### Task brief
In the records below, find the line that contains "You are a computer-use agent. This" and the line that contains "You are a computer-use agent. The". Set down exactly those lines and every line between them, and nothing more.

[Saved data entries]
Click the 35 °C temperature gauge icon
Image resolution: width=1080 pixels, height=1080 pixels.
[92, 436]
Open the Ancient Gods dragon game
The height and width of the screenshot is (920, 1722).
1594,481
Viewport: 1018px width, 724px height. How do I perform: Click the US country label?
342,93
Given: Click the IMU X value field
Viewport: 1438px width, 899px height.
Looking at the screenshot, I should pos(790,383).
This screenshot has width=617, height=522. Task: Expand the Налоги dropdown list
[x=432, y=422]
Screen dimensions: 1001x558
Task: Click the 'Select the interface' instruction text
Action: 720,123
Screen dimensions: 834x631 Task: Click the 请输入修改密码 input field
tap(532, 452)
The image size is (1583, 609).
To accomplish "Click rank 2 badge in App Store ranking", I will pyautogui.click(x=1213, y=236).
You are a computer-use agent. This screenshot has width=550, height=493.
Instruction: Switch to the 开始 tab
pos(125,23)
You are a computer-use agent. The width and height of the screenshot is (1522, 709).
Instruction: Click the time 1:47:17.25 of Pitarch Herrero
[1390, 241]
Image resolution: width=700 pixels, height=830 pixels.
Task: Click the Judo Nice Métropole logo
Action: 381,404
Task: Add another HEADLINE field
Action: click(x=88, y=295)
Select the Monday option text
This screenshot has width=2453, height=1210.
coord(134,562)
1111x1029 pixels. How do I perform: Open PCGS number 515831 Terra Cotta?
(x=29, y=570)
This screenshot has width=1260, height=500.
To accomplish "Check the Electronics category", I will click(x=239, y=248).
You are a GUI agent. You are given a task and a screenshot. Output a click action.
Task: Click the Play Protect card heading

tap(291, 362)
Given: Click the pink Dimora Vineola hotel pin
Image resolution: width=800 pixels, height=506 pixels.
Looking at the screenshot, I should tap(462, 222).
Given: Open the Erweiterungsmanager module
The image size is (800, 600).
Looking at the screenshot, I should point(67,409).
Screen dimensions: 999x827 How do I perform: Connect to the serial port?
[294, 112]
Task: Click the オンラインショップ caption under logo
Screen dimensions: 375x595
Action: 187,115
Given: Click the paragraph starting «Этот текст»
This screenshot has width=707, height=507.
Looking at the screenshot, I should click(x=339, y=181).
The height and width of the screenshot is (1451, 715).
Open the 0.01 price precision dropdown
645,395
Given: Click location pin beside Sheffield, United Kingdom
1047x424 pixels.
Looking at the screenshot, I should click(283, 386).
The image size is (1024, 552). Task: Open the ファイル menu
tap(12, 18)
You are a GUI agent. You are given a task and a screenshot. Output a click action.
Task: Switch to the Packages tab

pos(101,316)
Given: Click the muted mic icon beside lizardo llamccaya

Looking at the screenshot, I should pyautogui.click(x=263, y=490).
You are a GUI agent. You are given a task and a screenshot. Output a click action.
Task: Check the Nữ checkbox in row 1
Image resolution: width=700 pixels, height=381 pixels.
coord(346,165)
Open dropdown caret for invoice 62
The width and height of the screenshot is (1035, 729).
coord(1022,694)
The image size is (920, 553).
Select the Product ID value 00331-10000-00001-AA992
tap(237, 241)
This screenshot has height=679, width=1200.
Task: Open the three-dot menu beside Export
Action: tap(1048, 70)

### Response below
You are a computer-use agent. This screenshot has width=550, height=493.
Instruction: Switch to the 开始 tab
pos(125,23)
You are a computer-use agent. The width and height of the screenshot is (1522, 709).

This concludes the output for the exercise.